§ YOUR INSTRUCTIONS:
Which lines in the rows below contain the string "perform"? Return each of them in full, treating uppercase and lowercase as different.

*** INPUT RECORDS

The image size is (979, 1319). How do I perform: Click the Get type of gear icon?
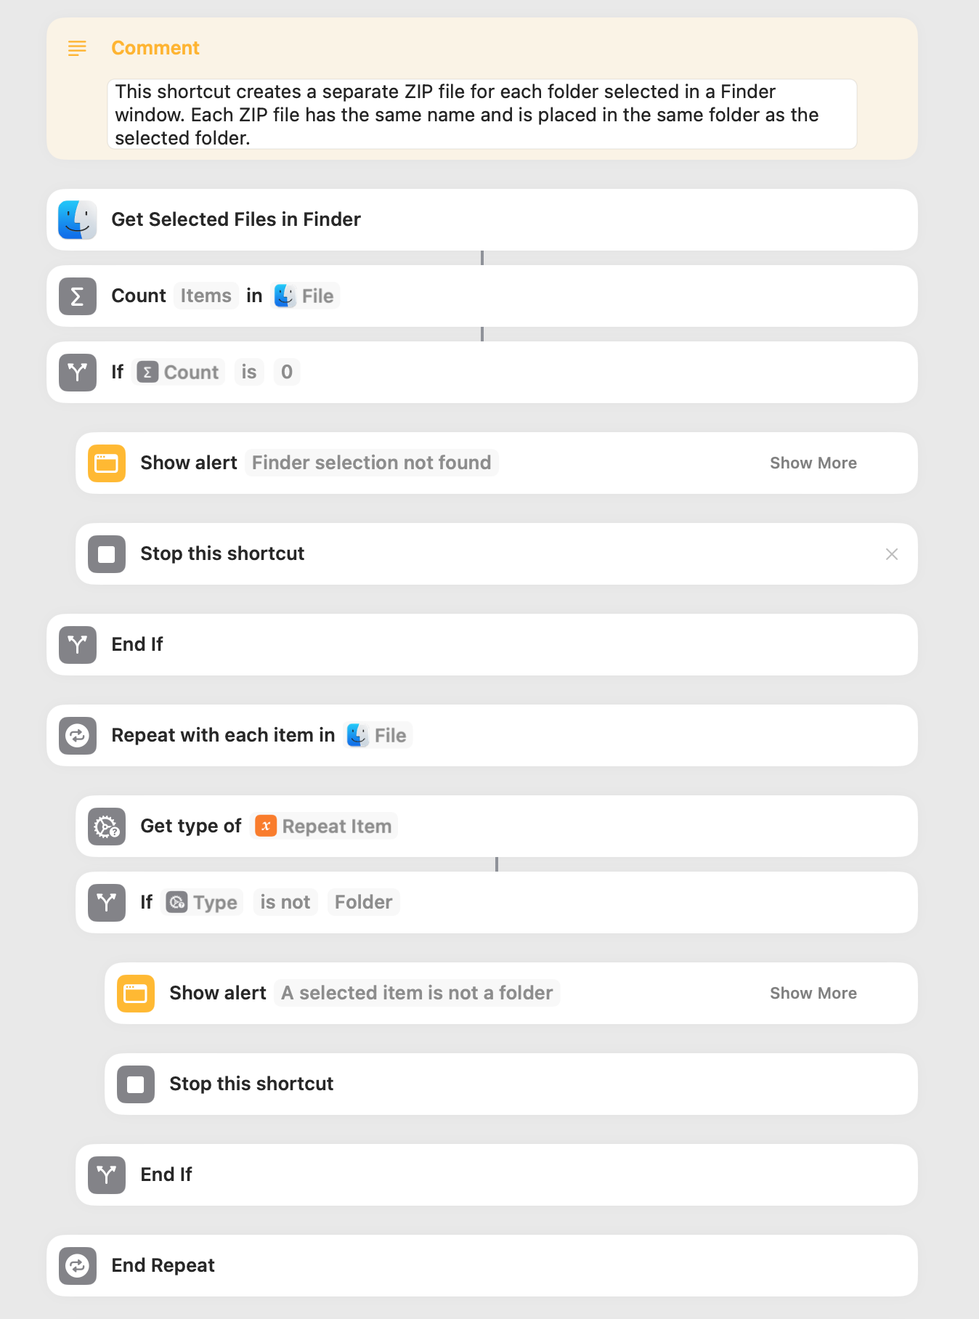click(107, 827)
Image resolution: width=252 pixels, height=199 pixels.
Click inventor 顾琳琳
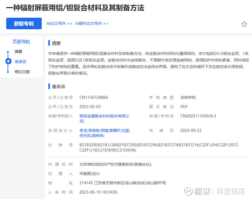click(x=98, y=136)
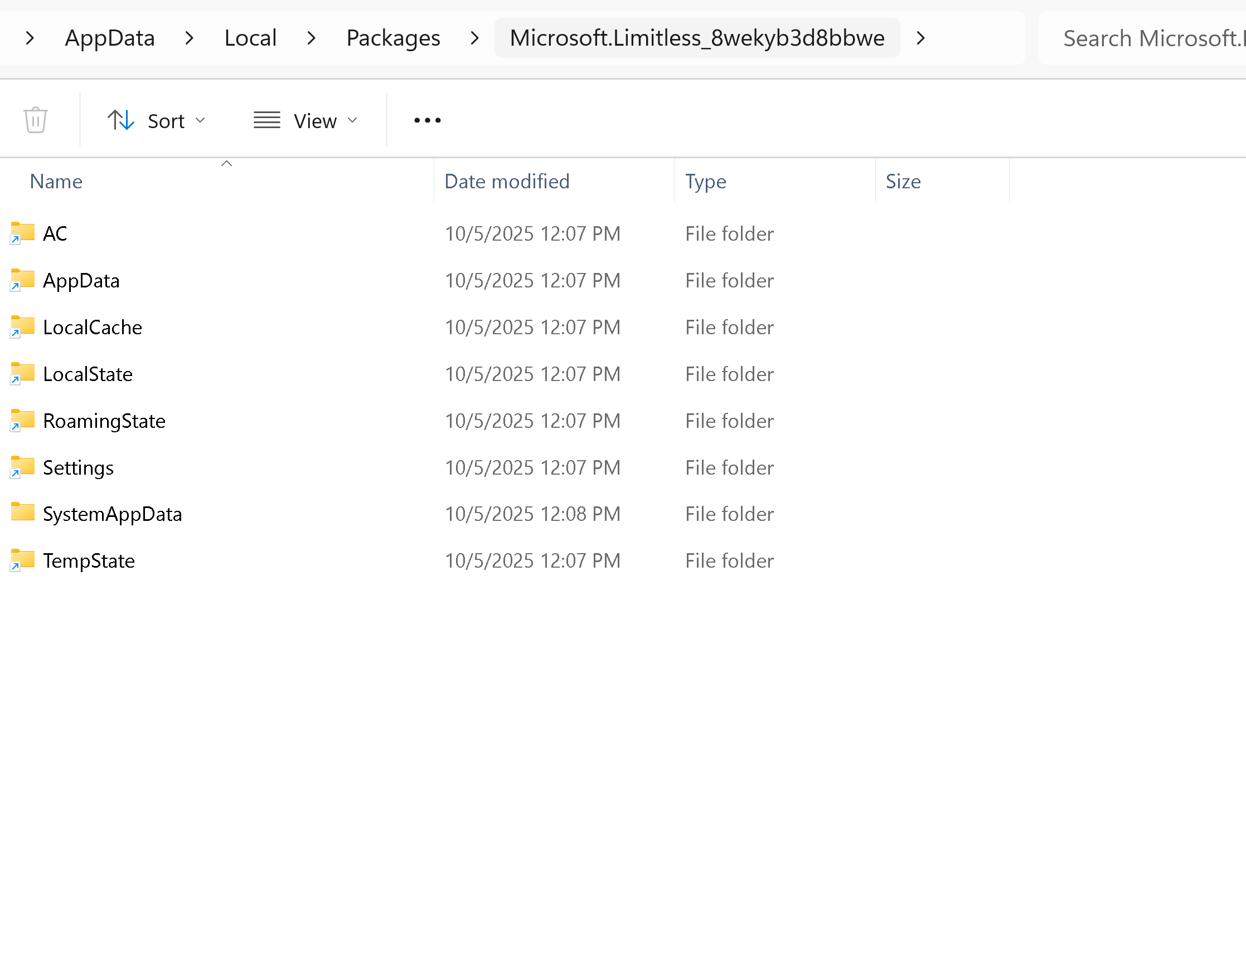Click into the Search Microsoft box
This screenshot has width=1246, height=971.
tap(1147, 38)
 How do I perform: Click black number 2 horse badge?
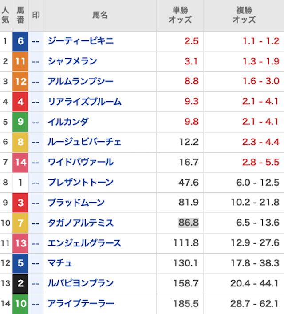pos(20,283)
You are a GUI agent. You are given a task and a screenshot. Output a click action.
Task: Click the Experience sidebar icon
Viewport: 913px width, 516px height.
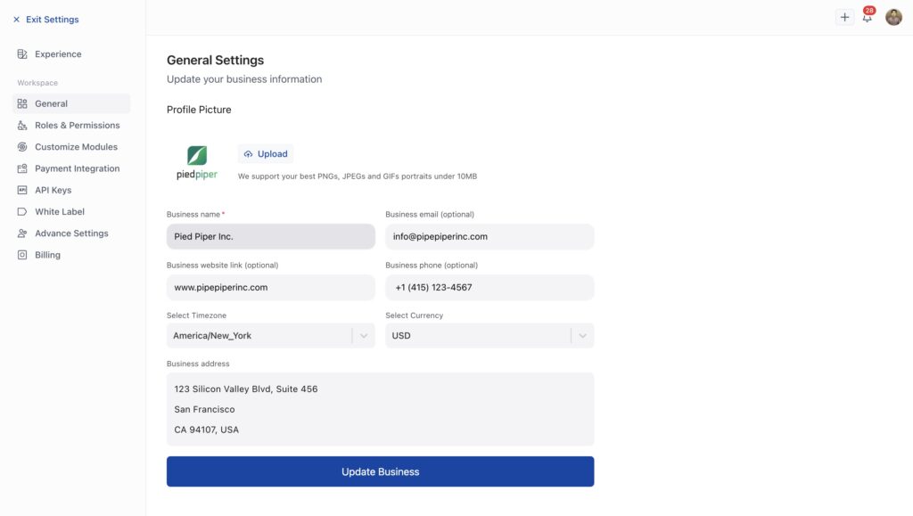click(x=22, y=54)
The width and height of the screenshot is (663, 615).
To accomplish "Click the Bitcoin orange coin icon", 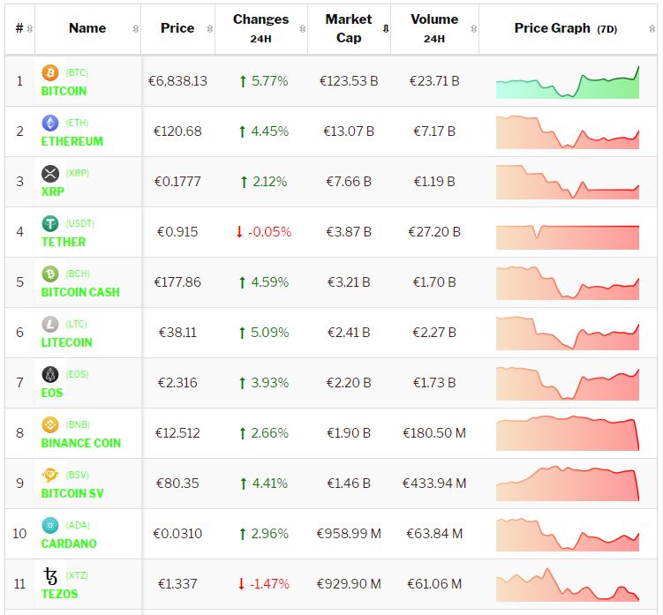I will 50,73.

******

§ TASK RESPONSE:
The image size is (979, 1319). How do I perform: Click the Get type of gear icon?
 How do I perform: Click black number 2 horse badge?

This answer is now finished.